The students at The Brown School aren’t having it.

They walked out of the school en masse this morning, walking down 1st Street in Louisville while chanting and carrying signs, then gathering in Peace Park across the street to rally against the bill. Student speaker after student speaker denounced the bill and the effort by lawmakers to put hate and bigotry into state law.

Students leaving The Brown School in a walkout to protest the anti-trans bills in the General Assembly. (photo by Bruce Maples)
Students walked down 1st Street, then crossed Muhammad Ali and came back up the other side to rally at the Peace Park across from the school. (photo by Bruce Maples)

The bill says that if a student confides in a teacher or counselor about their sexuality, the teacher or counselor must tell the student’s parents, and may not keep the information confidential. In addition, no school or school system may require that teachers address students by the student’s preferred pronouns. And, the state Board of Education and the state Department of Education cannot even recommend that teachers use a student’s preferred pronouns. The bill also goes into detail about sexuality instruction in the schools, and a parent’s right to examine the content and to pull their child out of class as a result.

SB 150 is one of a flood of anti-LGBTQ bills in this year’s legislative session in Kentucky and across the country. In Kentucky, there have already been seven such bills filed. The ACLU says that over 300 such bills have been filed in the United States just this year.

And also in Kentucky and across the nation, students are protesting these bills. Students at Atherton High School in Louisville walked out on February 14. In Arizona, students placed 180 body bags on the sidewalk across from the state capitol, to let lawmakers know that “every single step they take, bill they vote on, there is a life on the line.” And in Virginia, over 12,000 students joined a statewide walkout last fall to protest Gov. Glenn Youngkin’s anti-trans policies.

The walkout at The Brown School was organized and peaceful. But the students are not at all calm about the issue. They are hurt and angry, both for themselves and for their friends. And they aren’t going to be silent.

Interview with Ian Diakov

One such student is Ian Diakov, a twelfth-grader at Brown. Three media outlets (KET, the Courier Journal, and Forward Kentucky) were able to interview her after the rally.

So, why are you here?
I’m here because I’ve known I’ve been trans for about a year now. I haven’t chosen a new name or anything, but I’ve gone by she/her pronouns. And while I’m not out to a ton of my teachers or peers here at Brown, I know I find a lot of comfort in knowing that I have that experience, and I have that safe space to go to.

And it’s incredibly angering to see the majority of senators in Frankfort, and representatives in Frankfort, take so much of a stance pushing hate at our schools – trying to push policy that really has no benefit to them and has no benefit here and at JCPS. Especially as my experience – I’ve had to live with kind of the denial of who I am for so long, and I don’t want students who might be going through the same things that I’ve been going through, to have to just sit there and endure in silence, because they won’t feel like they have that space in schools.
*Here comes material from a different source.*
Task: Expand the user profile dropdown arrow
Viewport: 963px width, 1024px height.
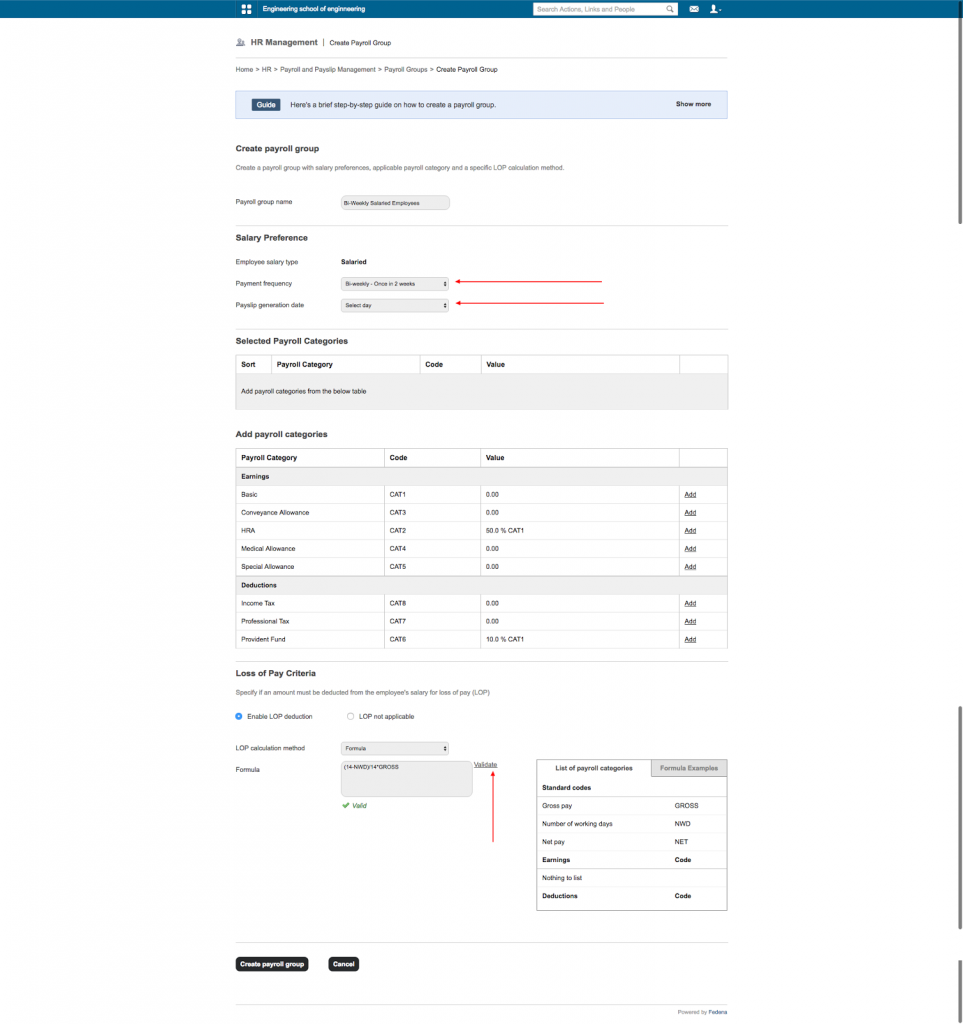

Schools should be, like I said earlier in my speech, a space for education and not discrimination. Students should be able to focus on all of their learning, instead of focusing on whether or not their teacher might out them to parents who might not support them. I think it’s vile that so many people want to take a stance that would support that. And at the end of the day, respect is a two-way street. The respect that I have for my teachers, and knowing that they respect who I am, makes my learning experience here at Brown so much better.

I know I have that space. I have the upmost respect for all of the teachers and and staff here, and students that accept me for who I am. Because of that respect for me, I respect them tenfold. So it really means a lot that I can have such a safe space here. And, it means a lot in the sense that they’re trying to take that away, because I don’t want them to. It makes me want to fight.

If you could have a conversation with folks in Frankfort right now, what would you say to them?
I think the biggest question is always why? Even just in the legislative sense, it’s “why do you spend so much time and publicity focusing on something so — in my eyes — bigoted, something so inconsequential to keep?” Because the whole reason this bill was started is because, not a requirement, but a recommendation from the Department of Education that teachers use the correct pronouns with their students. Not even a requirement!

And so the fact that they saw a recommendation and it offended them so much, that they said “We need to stop teachers from respecting the pronouns of their students altogether,” is so unbelievable to me. And even from a non-legislative perspective, there is no reason to be spreading a platform of hate. And no reason to be spreading a platform that so widely would support disrespect for so many of the students here in the commonwealth. So that’s why the biggest question for me would just be Why. Why spend so much time focusing on this; why even do it in the first place?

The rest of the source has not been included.